How to Generate a Bigger Bonus While Trading From Home

(Bloomberg Opinion) -- Struggling to make money in the financial markets now that the pandemic has taken you away from the buzzing arena of the trading floor? Try talking to yourself. Adopt a kitten. And don’t just review your trades, profitable or otherwise, take the time to re-view them.

That’s the advice of Brett Steenbarger, a clinical associate professor of psychiatry and behavioral sciences at SUNY Upstate Medical University in Syracuse, New York. Steenbarger specializes in trader psychology. Legendary investor Paul Tudor Jones employed him from 2010 to 2014 as the director of trader development at his global macro fund, Tudor Investment Corp. Since 2003, Steenbarger has published five books on the psychology of successful trading.

I caught up with him by telephone on Wednesday, soon after he’d finished feeding his four rescue cats. “I'm a firm believer that we set the tone for our day by what we do at the start of the day,” he’s written. “I don't start by looking at market quotes, news, emails, or chats. I start by loving and serving those I love. Actions, repeated, transform us: We become what we do.” Below is a lightly edited transcript of our conversation.

Mark Gilbert: On your blog, you talk about re-viewing trades, by going back through charts showing things like price action and volumes minute-by-minute, rather than just reviewing them. What do you mean by that distinction?

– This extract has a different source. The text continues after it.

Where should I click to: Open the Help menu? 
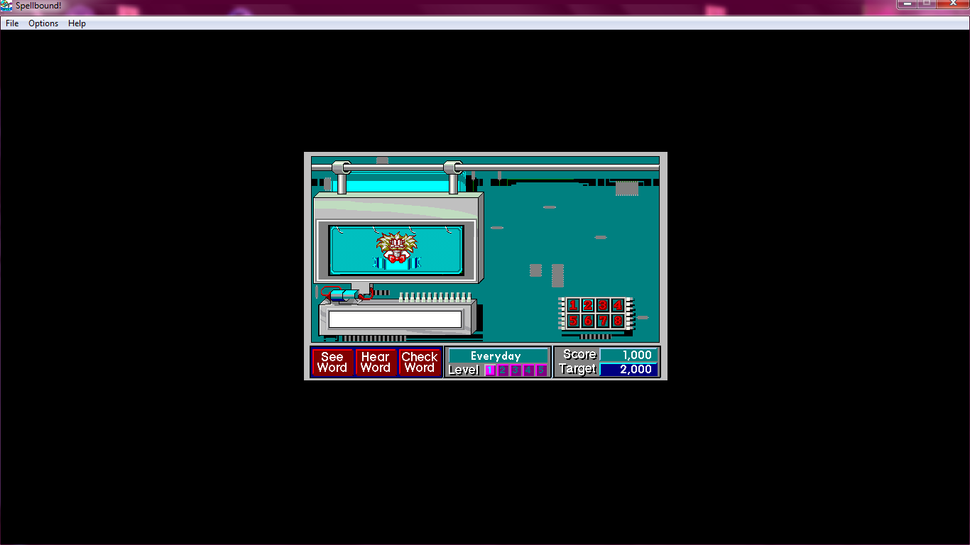(77, 23)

Brett Steenbarger: What we’re doing is not just looking them over, we are re-experiencing them. What we experience is what we internalize. Traders I worked with in Chicago some years ago, they had a recording, they would replay the markets they had traded and literally re-experience what had happened, what they had been thinking, but now in the context of being an observer and being able to see the opportunities that they perhaps missed, correct the mistakes that they made. That re-viewing accelerated their learning curves and was probably the number one thing they did that was most effective in spurring their development.

MG: You’ve written about the benefits of talking through trading ideas out loud to yourself. How does that work?

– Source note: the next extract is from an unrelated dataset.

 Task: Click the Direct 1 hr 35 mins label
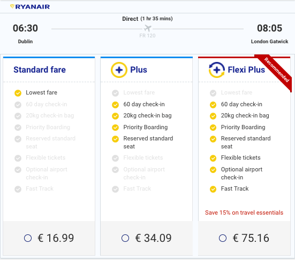click(147, 19)
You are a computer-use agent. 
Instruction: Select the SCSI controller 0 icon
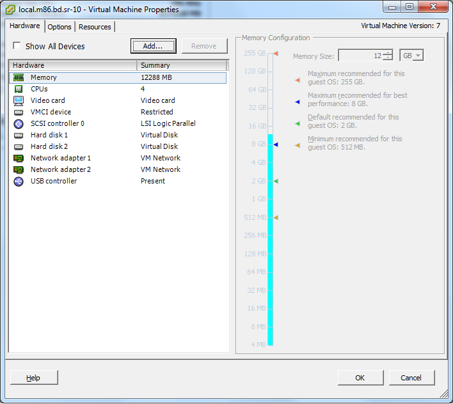[x=19, y=123]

BS: Any time we talk aloud, we become the listener as well as the speaker. It gives our ideas a greater objectivity. We become more aware of those ideas, it adds a layer of mindfulness to what we’re doing. Let’s say I have an impulse to buy or sell an asset, maybe because it’s moving a particular way and I don’t want it to move against me. If I say out loud what I’m thinking and what I’m about to do, immediately I can recognize if it sounds ridiculous: “This is not how I do my best money management, I’m being completely reactive.” I would be embarrassed to speak it out loud to a valued colleague. We get a layer of self-observation when we talk out loud that can be really useful. It makes us in a certain sense accountable.